[Stored data]
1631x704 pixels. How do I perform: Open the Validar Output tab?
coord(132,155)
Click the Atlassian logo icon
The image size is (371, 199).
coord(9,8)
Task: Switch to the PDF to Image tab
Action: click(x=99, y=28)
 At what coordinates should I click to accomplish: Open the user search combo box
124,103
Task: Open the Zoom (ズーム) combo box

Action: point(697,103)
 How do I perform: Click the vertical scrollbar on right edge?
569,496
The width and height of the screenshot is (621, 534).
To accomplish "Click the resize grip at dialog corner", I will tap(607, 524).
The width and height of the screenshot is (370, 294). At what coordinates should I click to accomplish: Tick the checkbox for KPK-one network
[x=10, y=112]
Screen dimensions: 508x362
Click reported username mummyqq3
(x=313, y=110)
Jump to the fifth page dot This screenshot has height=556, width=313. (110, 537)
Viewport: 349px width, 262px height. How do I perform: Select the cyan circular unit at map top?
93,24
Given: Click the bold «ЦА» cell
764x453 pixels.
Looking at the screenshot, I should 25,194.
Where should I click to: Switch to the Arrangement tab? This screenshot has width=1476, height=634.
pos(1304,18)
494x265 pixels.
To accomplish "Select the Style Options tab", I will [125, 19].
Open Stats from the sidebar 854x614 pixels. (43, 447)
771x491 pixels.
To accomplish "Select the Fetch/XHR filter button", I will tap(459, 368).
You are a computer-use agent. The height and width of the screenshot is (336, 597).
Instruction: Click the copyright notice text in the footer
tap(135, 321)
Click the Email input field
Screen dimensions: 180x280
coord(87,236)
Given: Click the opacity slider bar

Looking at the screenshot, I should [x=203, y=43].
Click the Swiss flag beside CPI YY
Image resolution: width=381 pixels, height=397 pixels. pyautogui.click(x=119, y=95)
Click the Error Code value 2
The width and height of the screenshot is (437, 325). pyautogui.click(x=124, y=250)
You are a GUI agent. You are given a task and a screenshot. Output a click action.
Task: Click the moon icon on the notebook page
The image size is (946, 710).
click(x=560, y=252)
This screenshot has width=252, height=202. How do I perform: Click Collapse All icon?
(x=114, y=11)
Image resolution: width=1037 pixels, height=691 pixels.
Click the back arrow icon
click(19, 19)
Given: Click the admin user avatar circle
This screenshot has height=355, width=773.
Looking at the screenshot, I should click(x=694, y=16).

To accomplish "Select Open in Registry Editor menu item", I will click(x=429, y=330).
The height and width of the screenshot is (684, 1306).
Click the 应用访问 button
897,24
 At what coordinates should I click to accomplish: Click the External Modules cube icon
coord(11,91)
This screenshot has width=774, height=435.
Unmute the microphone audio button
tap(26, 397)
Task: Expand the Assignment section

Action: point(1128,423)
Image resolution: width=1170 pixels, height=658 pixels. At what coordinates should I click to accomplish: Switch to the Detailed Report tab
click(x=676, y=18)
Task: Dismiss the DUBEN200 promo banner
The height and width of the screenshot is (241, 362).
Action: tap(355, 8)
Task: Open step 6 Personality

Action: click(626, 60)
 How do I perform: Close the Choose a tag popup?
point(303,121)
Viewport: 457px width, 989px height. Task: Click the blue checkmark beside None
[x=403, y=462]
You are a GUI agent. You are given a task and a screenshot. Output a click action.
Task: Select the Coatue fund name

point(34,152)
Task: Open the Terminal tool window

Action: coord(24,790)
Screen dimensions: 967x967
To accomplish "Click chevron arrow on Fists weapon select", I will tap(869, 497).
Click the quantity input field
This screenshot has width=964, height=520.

▶ **What the task requires**: Retype each record. Keep every character as it is.

▶ **Solution**:
1631x704 pixels. How do I perform: Open the Validar Output tab?
coord(132,155)
Click the Atlassian logo icon
The image size is (371, 199).
coord(9,8)
Task: Switch to the PDF to Image tab
Action: click(x=99, y=28)
 At what coordinates should I click to accomplish: Open the user search combo box
124,103
Task: Open the Zoom (ズーム) combo box

Action: point(697,103)
 How do I perform: Click the vertical scrollbar on right edge?
569,496
The width and height of the screenshot is (621, 534).
To accomplish "Click the resize grip at dialog corner", I will tap(607, 524).
The width and height of the screenshot is (370, 294). At what coordinates should I click to accomplish: Tick the checkbox for KPK-one network
[x=10, y=112]
Screen dimensions: 508x362
Click reported username mummyqq3
(x=313, y=110)
Jump to the fifth page dot This screenshot has height=556, width=313. (110, 537)
Viewport: 349px width, 262px height. How do I perform: Select the cyan circular unit at map top?
93,24
Given: Click the bold «ЦА» cell
764x453 pixels.
Looking at the screenshot, I should 25,194.
Where should I click to: Switch to the Arrangement tab? This screenshot has width=1476, height=634.
pos(1304,18)
494x265 pixels.
To accomplish "Select the Style Options tab", I will [125, 19].
Open Stats from the sidebar 854x614 pixels. (43, 447)
771x491 pixels.
To accomplish "Select the Fetch/XHR filter button", I will tap(459, 368).
You are a computer-use agent. The height and width of the screenshot is (336, 597).
Instruction: Click the copyright notice text in the footer
tap(135, 321)
Click the Email input field
Screen dimensions: 180x280
coord(87,236)
Given: Click the opacity slider bar

Looking at the screenshot, I should [x=203, y=43].
Click the Swiss flag beside CPI YY
Image resolution: width=381 pixels, height=397 pixels. pyautogui.click(x=119, y=95)
Click the Error Code value 2
The width and height of the screenshot is (437, 325). pyautogui.click(x=124, y=250)
You are a GUI agent. You are given a task and a screenshot. Output a click action.
Task: Click the moon icon on the notebook page
The image size is (946, 710).
click(x=560, y=252)
This screenshot has width=252, height=202. How do I perform: Click Collapse All icon?
(x=114, y=11)
Image resolution: width=1037 pixels, height=691 pixels.
Click the back arrow icon
click(19, 19)
Given: Click the admin user avatar circle
This screenshot has height=355, width=773.
Looking at the screenshot, I should click(x=694, y=16).

To accomplish "Select Open in Registry Editor menu item", I will click(x=429, y=330).
The height and width of the screenshot is (684, 1306).
Click the 应用访问 button
897,24
 At what coordinates should I click to accomplish: Click the External Modules cube icon
coord(11,91)
This screenshot has width=774, height=435.
Unmute the microphone audio button
tap(26, 397)
Task: Expand the Assignment section

Action: point(1128,423)
Image resolution: width=1170 pixels, height=658 pixels. At what coordinates should I click to accomplish: Switch to the Detailed Report tab
click(x=676, y=18)
Task: Dismiss the DUBEN200 promo banner
The height and width of the screenshot is (241, 362).
Action: tap(355, 8)
Task: Open step 6 Personality

Action: click(626, 60)
 How do I perform: Close the Choose a tag popup?
point(303,121)
Viewport: 457px width, 989px height. Task: Click the blue checkmark beside None
[x=403, y=462]
You are a GUI agent. You are given a task and a screenshot. Output a click action.
Task: Select the Coatue fund name

point(34,152)
Task: Open the Terminal tool window

Action: coord(24,790)
Screen dimensions: 967x967
To accomplish "Click chevron arrow on Fists weapon select", I will tap(869, 497).
Click the quantity input field
This screenshot has width=964, height=520.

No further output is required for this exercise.